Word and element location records
■ ■ ■ ■
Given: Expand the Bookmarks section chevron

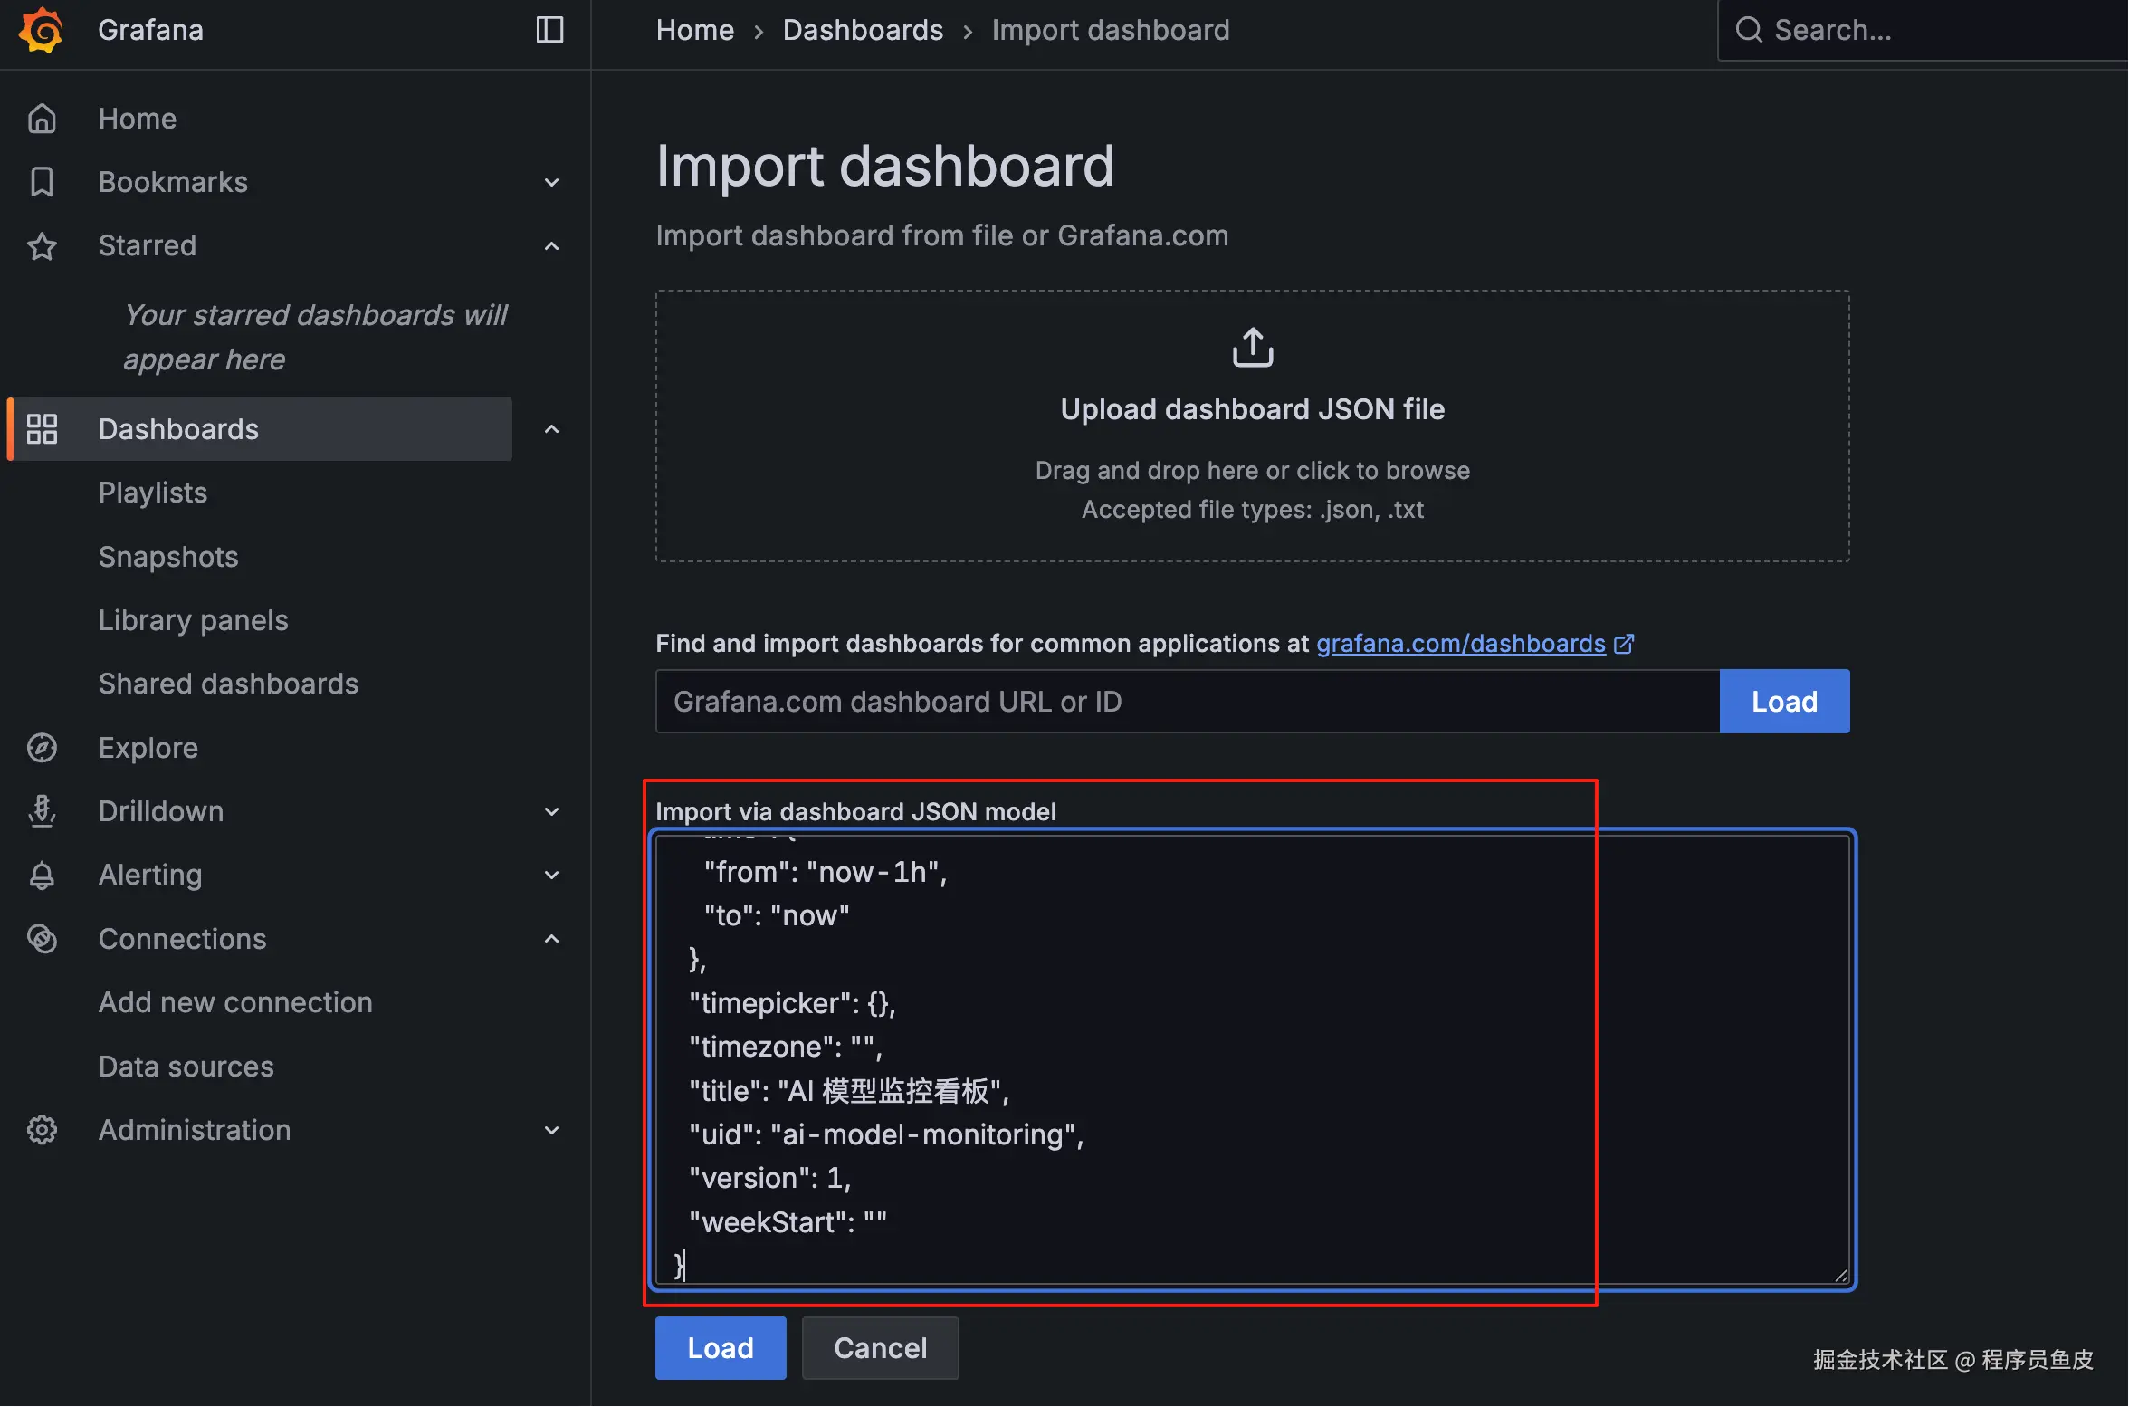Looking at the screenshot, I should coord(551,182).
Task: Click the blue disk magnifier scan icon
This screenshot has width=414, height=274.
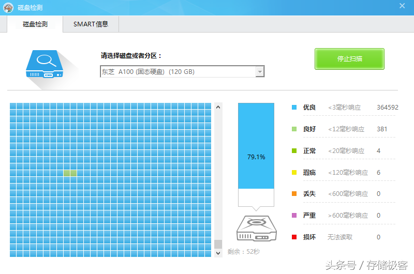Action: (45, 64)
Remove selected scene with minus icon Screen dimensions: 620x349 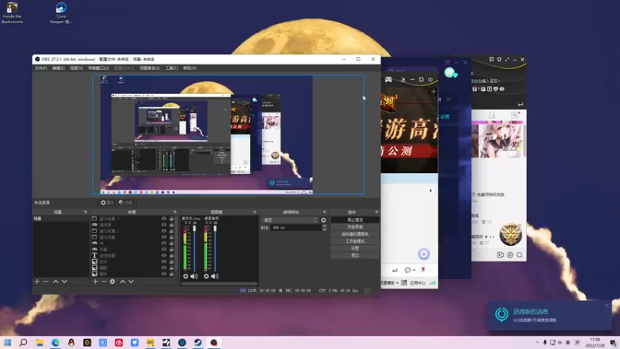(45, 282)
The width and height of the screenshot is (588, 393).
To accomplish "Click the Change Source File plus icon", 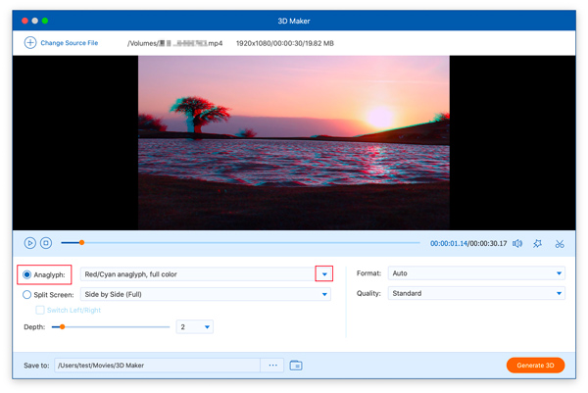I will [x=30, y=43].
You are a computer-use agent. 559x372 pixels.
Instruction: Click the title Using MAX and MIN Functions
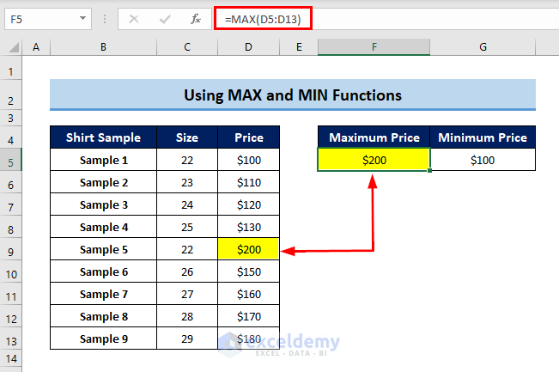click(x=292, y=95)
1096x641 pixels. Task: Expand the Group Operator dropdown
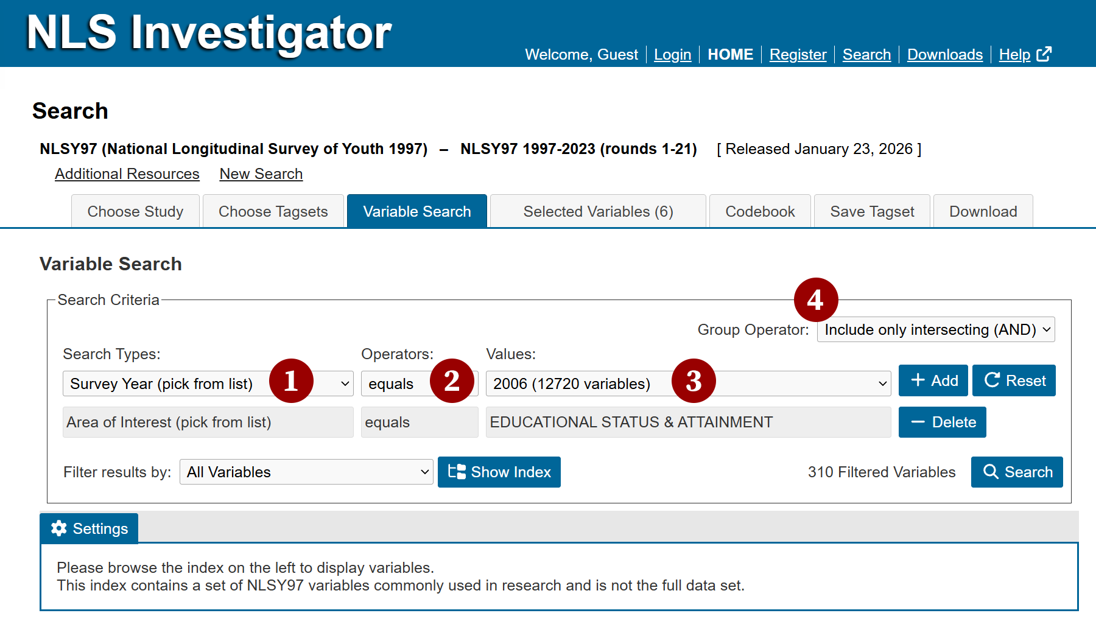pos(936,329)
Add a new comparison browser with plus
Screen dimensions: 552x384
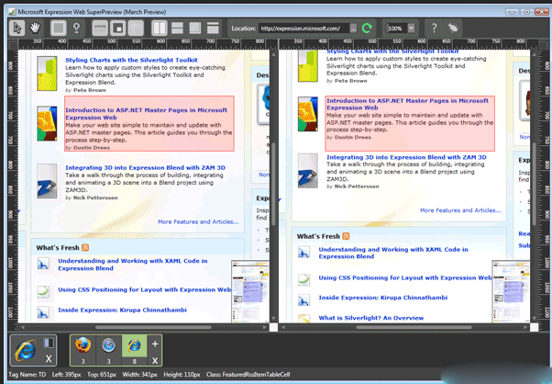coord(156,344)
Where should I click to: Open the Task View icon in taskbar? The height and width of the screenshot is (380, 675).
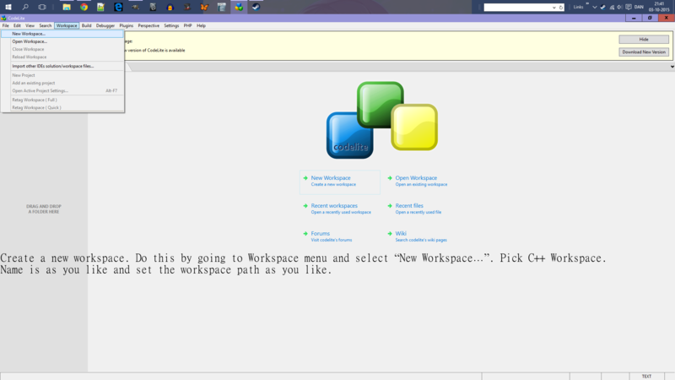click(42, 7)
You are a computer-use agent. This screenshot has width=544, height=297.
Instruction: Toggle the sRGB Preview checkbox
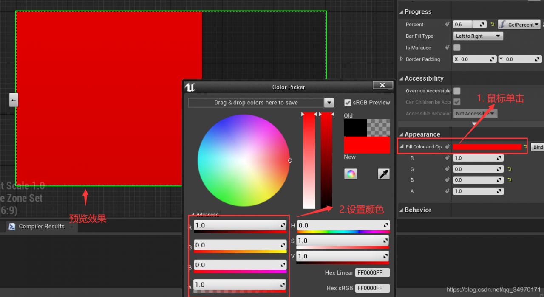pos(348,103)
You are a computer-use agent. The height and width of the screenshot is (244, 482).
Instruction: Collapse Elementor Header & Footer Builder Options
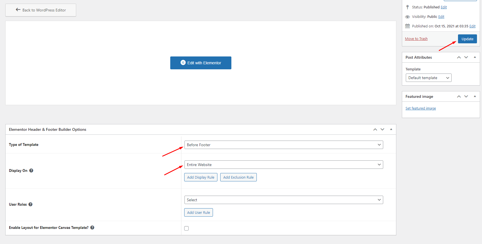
■ ■ ■ ■
> **Set task**
Starting at the line that contains "Add a new comparison browser with plus" and ending at the end of the records, write those lines out again, requests included, and raise every click coordinate in the answers by 16. Leave the pictures out of your answer.

> **Complete answer**
Add a new comparison browser with plus
Screen dimensions: 552x384
coord(172,360)
Where should I click to: Open the Task View icon in taskbar? The height and width of the screenshot is (380, 675).
click(58, 23)
You are a computer-use agent. This screenshot has width=544, height=297.
Instruction: Toggle the sRGB Preview checkbox
pos(364,119)
You are a computer-use agent. The height and width of the screenshot is (244, 482).
Instruction: Collapse Elementor Header & Footer Builder Options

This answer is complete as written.